Last night, Acting Sub Officer Stuart Hare, of Colchester Fire Station, said: "We had problems getting to the train at first. Fortunately the fire was confined to the engine.

"Everyone was still at one end of the train when we got there. We had to evacuate 120 passengers.

"There was a possibility of the fire spreading up the train, but fortunately, because of the location of the fire in the tractor unit it was less likely than it could have been.

"The passengers were concerned about it, but once they had got off the train they seemed OK.

"Because it was a long train they weren't in any immediate danger once they had got down the end."

Yesterday a spokesman for Anglia Railways, Peter Meades, stressed that the safety of passengers had been the prime concern of the train operator throughout the drama.

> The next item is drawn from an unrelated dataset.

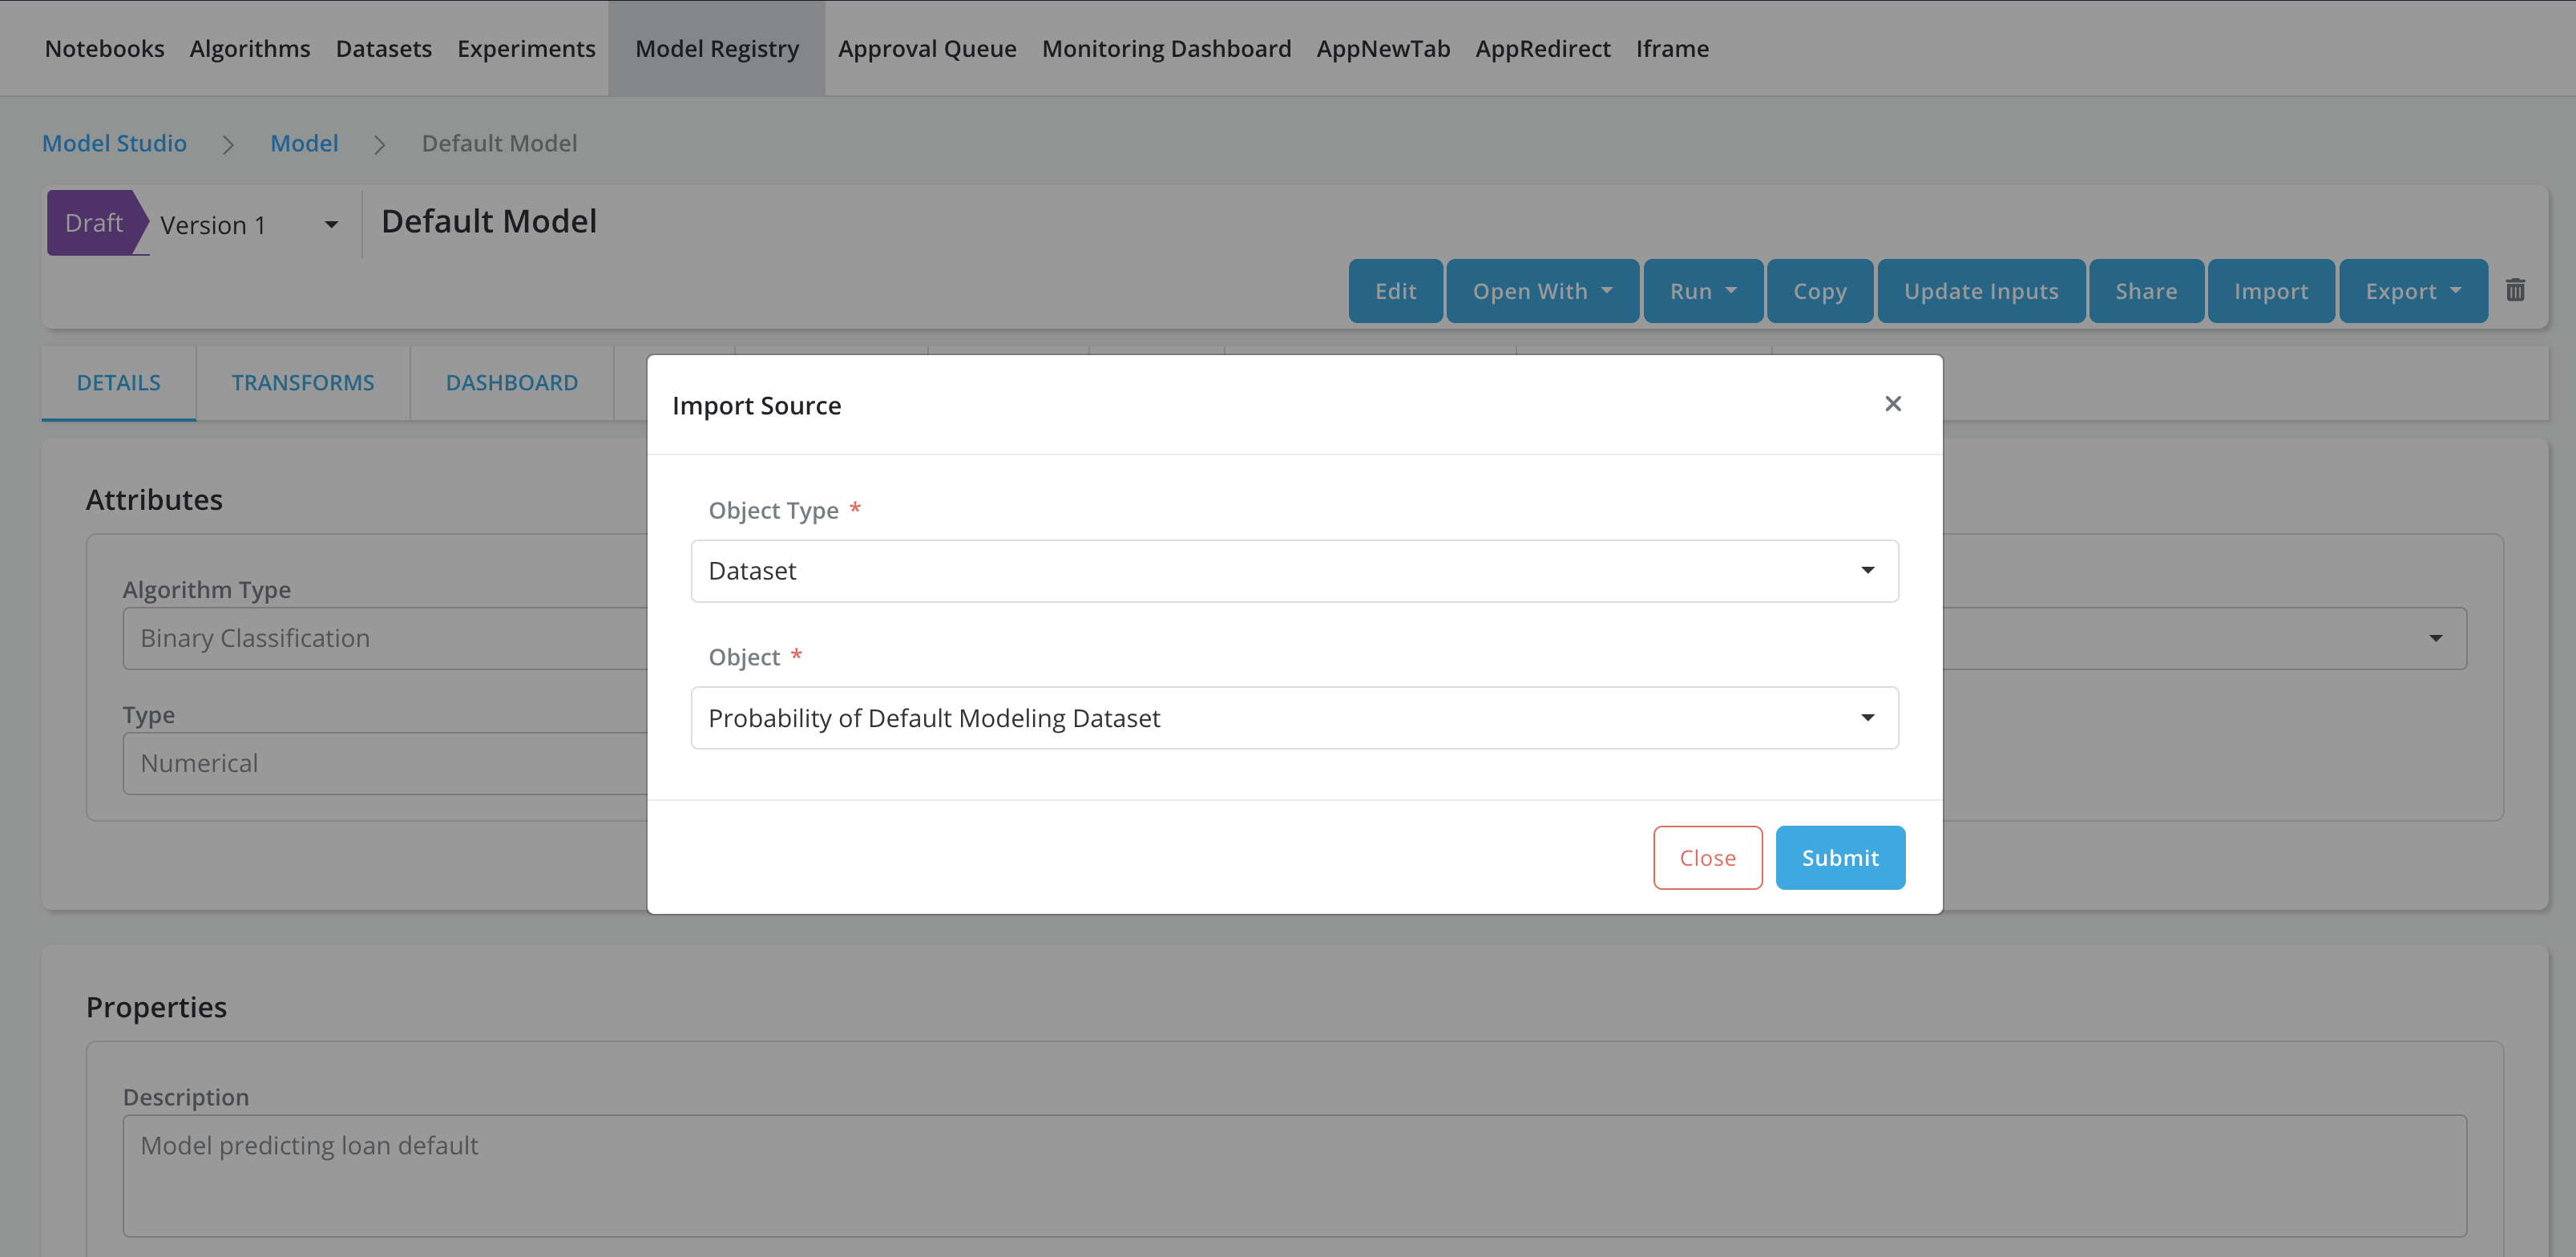Image resolution: width=2576 pixels, height=1257 pixels.
Task: Open the DASHBOARD tab
Action: click(511, 383)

"It was a very serious incident and there will be a full inquiry, not only into the technical side of what caused the fire but also how we dealt with it."

He added that some passengers had praised the conductor for the way in which he had coped with the emergency.

"If there is smoke moving towards the passenger section it is right that he should have cleared it, and asked people to move quickly."

Mr Meades said that the fire started after the driver of the train had stopped it because of an electronic fault report.

An inspection showed some smoke coming from the rear locomotive and the fire brigade was called.

British Transport Police and Anglia Railways staff from Ipswich were on the scene quickly to assess the situation and help the emergency services, he added.

The blaze caused delays for around three hours on Saturday evening services between London and Norwich. However, further hold-ups followed as Railtrack engineers inspected the overhead power cables to check for damage.

"We would like to apologise for the frustration and delays caused. There was significant disruption for the rest of the day," said Mr Meades.

"Passengers who faced excessive delays should contact our Customer Relations office in Ipswich and we will arrange compensation."

Services will be running as normal today.